Word and item position data
_ _ _ _
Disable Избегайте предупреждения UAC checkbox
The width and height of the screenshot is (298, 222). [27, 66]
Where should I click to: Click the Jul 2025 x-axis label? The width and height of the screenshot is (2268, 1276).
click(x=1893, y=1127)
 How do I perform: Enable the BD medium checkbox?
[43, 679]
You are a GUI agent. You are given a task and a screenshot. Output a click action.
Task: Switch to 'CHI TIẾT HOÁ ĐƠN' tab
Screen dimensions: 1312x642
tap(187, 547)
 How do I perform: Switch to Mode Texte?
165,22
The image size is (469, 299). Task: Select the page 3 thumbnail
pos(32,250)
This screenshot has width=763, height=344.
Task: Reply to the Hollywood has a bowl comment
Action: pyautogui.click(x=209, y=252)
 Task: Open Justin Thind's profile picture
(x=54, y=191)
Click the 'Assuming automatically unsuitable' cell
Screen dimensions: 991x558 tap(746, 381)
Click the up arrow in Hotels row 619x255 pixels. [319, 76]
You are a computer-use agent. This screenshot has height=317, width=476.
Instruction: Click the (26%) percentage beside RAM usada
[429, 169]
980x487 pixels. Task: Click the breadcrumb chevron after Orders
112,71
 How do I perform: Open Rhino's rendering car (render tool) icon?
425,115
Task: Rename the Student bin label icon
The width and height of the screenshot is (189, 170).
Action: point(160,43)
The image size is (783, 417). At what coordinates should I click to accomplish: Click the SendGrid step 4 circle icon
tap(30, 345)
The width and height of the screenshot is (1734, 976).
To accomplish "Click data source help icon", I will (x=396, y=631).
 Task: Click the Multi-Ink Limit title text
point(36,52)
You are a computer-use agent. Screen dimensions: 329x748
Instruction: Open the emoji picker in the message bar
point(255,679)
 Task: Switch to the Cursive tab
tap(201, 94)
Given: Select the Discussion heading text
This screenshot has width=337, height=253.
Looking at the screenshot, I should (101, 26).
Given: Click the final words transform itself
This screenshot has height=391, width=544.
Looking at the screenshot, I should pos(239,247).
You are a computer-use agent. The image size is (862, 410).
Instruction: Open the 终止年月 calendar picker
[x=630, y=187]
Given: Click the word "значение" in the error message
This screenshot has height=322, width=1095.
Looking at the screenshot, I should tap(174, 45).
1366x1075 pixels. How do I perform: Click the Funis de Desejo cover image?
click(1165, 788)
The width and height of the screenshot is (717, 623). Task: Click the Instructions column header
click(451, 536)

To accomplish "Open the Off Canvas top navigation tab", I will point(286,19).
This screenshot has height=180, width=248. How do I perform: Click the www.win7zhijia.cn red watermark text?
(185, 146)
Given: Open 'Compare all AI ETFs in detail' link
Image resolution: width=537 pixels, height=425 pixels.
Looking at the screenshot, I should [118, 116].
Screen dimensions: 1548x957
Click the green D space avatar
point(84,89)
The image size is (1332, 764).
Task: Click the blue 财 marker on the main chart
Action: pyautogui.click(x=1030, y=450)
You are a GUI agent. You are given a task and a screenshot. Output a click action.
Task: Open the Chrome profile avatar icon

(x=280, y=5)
_ _ _ _
[GOAL]
Rewrite the listing above, replacing every "Instruction:" with "Command:" and keeping everything else the same.

[PROBLEM SOLUTION]
Disable Избегайте предупреждения UAC checkbox
The width and height of the screenshot is (298, 222). [27, 66]
Where should I click to: Click the Jul 2025 x-axis label? The width and height of the screenshot is (2268, 1276).
click(x=1893, y=1127)
 How do I perform: Enable the BD medium checkbox?
[43, 679]
You are a GUI agent. You are given a task and a screenshot. Output a click action.
Task: Switch to 'CHI TIẾT HOÁ ĐƠN' tab
Screen dimensions: 1312x642
tap(187, 547)
 How do I perform: Switch to Mode Texte?
165,22
The image size is (469, 299). Task: Select the page 3 thumbnail
pos(32,250)
This screenshot has width=763, height=344.
Task: Reply to the Hollywood has a bowl comment
Action: pyautogui.click(x=209, y=252)
 Task: Open Justin Thind's profile picture
(x=54, y=191)
Click the 'Assuming automatically unsuitable' cell
Screen dimensions: 991x558 tap(746, 381)
Click the up arrow in Hotels row 619x255 pixels. [319, 76]
You are a computer-use agent. This screenshot has height=317, width=476.
Command: Click the (26%) percentage beside RAM usada
[429, 169]
980x487 pixels. Task: Click the breadcrumb chevron after Orders
112,71
 How do I perform: Open Rhino's rendering car (render tool) icon?
425,115
Task: Rename the Student bin label icon
The width and height of the screenshot is (189, 170).
Action: point(160,43)
The image size is (783, 417). At what coordinates should I click to accomplish: Click the SendGrid step 4 circle icon
tap(30, 345)
The width and height of the screenshot is (1734, 976).
To accomplish "Click data source help icon", I will (x=396, y=631).
 Task: Click the Multi-Ink Limit title text
point(36,52)
You are a computer-use agent. Screen dimensions: 329x748
Command: Open the emoji picker in the message bar
point(255,679)
 Task: Switch to the Cursive tab
tap(201, 94)
Given: Select the Discussion heading text
This screenshot has width=337, height=253.
Looking at the screenshot, I should (101, 26).
Given: Click the final words transform itself
This screenshot has height=391, width=544.
Looking at the screenshot, I should pos(239,247).
You are a computer-use agent. The image size is (862, 410).
Command: Open the 终止年月 calendar picker
[x=630, y=187]
Given: Click the word "значение" in the error message
This screenshot has height=322, width=1095.
Looking at the screenshot, I should tap(174, 45).
1366x1075 pixels. How do I perform: Click the Funis de Desejo cover image?
click(1165, 788)
The width and height of the screenshot is (717, 623). Task: Click the Instructions column header
click(451, 536)

To accomplish "Open the Off Canvas top navigation tab", I will point(286,19).
This screenshot has height=180, width=248. How do I perform: Click the www.win7zhijia.cn red watermark text?
(185, 146)
Given: Open 'Compare all AI ETFs in detail' link
Image resolution: width=537 pixels, height=425 pixels.
Looking at the screenshot, I should [118, 116].
Screen dimensions: 1548x957
Click the green D space avatar
point(84,89)
The image size is (1332, 764).
Task: Click the blue 财 marker on the main chart
Action: pyautogui.click(x=1030, y=450)
You are a GUI agent. You are given a task and a screenshot. Output a click action.
Task: Open the Chrome profile avatar icon

(x=280, y=5)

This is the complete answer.